Date: 2006-01-09 03:44 am (UTC)
From: [identity profile] wenelda.livejournal.com
*shudders* i can't stand shakespeare. i'm getting away with not taking a shakespeare class and i can't say i'm sorry about it. but i had to take chaucer, and reading middle english for an entire semester was a challenge. still, i'd rather take a hundred chaucer classes than have to read othello again. or worse, romeo and juliet. *shudders again* therapy... i need therapy!

Date: 2006-01-09 05:47 am (UTC)
From: [identity profile] icarusancalion.livejournal.com
People are still shocked that I loathe Joyce, so I think I can give Shakespeare-haters room.

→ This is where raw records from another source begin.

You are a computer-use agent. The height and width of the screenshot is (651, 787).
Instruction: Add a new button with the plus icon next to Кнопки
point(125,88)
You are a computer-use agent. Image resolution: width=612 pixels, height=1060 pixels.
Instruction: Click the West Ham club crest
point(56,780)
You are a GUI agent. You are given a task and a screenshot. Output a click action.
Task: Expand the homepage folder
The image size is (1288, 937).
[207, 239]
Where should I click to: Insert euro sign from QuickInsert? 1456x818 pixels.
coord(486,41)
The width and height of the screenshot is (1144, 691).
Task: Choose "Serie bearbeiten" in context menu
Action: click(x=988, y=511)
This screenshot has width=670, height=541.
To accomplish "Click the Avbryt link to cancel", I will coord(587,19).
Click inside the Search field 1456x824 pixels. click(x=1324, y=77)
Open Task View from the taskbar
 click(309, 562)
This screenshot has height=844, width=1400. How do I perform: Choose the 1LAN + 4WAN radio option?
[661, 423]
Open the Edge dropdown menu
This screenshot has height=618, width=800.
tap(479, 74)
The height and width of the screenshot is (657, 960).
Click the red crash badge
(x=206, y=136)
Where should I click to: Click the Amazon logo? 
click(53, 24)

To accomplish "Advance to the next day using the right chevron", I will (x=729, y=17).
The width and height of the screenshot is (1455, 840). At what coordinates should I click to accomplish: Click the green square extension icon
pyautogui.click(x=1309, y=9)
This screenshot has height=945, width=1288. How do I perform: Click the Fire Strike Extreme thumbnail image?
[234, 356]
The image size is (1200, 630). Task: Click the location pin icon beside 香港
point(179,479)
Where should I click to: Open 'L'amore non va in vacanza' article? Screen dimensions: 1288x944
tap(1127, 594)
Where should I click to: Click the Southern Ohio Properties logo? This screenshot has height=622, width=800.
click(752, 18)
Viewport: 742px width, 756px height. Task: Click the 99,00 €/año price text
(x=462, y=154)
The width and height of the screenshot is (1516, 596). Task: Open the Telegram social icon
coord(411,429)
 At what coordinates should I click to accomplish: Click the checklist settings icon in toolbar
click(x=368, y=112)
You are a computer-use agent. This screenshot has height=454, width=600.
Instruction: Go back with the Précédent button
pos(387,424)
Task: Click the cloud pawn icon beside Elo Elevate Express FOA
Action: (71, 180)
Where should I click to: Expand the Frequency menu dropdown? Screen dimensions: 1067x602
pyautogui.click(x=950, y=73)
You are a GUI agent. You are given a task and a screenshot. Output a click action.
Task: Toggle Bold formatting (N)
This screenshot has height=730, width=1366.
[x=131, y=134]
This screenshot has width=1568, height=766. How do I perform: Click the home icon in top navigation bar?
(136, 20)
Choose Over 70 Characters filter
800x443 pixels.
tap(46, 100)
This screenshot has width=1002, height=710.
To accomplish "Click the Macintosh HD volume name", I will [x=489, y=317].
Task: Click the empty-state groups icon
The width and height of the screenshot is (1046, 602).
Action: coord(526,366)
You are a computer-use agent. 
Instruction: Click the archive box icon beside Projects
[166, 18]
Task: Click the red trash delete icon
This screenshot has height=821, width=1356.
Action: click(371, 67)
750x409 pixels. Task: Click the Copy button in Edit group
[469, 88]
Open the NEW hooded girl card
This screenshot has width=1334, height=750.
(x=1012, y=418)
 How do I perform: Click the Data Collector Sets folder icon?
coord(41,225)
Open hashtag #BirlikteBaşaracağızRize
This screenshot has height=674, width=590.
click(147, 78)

I do believe that Shakespeare should be performed first before you ever study it. It's a lot more fun that way, because you start to understand the puns and the plays on word and the off-colour comments as you say them -- without having to dust off the books and be tested on finding them. And nothing livens up a class than a good sword fight.

Also, always study the comedies first. Muuuuch more fun.

Icarus

Date: 2006-01-09 04:49 am (UTC)
From: [identity profile] miladyhawke.livejournal.com
You should try reading Shakespeare's sonnets from the perspective that the first 130 or so of them are written to a barely legal young man he was buggering, or attempting to ;) Especially the three "Will" sonnets. So slashy, LoL.

Date: 2006-01-09 05:54 am (UTC)
From: [identity profile] icarusancalion.livejournal.com
Oh great idea. I find the Sonnets to be beautifully crafted and so pretentious, but yes, slashy sonnets? I can dig it.

Icarus

Date: 2006-01-09 04:21 pm (UTC)
From: [personal profile] cheshyre
Not one of the slashy ones, but if it'll help you get in the mood, I've got an audio of Alan Rickman reading Sonnet 130 ("My mistress' eyes are nothing like the sun...")

Date: 2006-01-09 06:25 am (UTC)
From: [identity profile] cyanei.livejournal.com
We did Othello this year, and I thought it was weak as far as Shakespeare goes. Othello is the most annoying character ever. I liked Cassio, though. And Roderigo.

Romeo cracks me up, too. I've played him... twice? Three times? I can't even remember how many times I've been in Romeo & Juliet! *L* I've also played Mercutio, Tybalt, Abraham, and (of course) Juliet. It's my favourite Shakespearian play to be in.

Date: 2006-01-09 08:13 am (UTC)
From: [identity profile] icarusancalion.livejournal.com
I got typecast. I did a blow-the-walls-off bitchy and Indignant Adriana from The Comedy of Errors (yes, I know, not his best, but it suited our slapstick-loving crew) and ever after I found myself saddled with pissy roles as domineering women.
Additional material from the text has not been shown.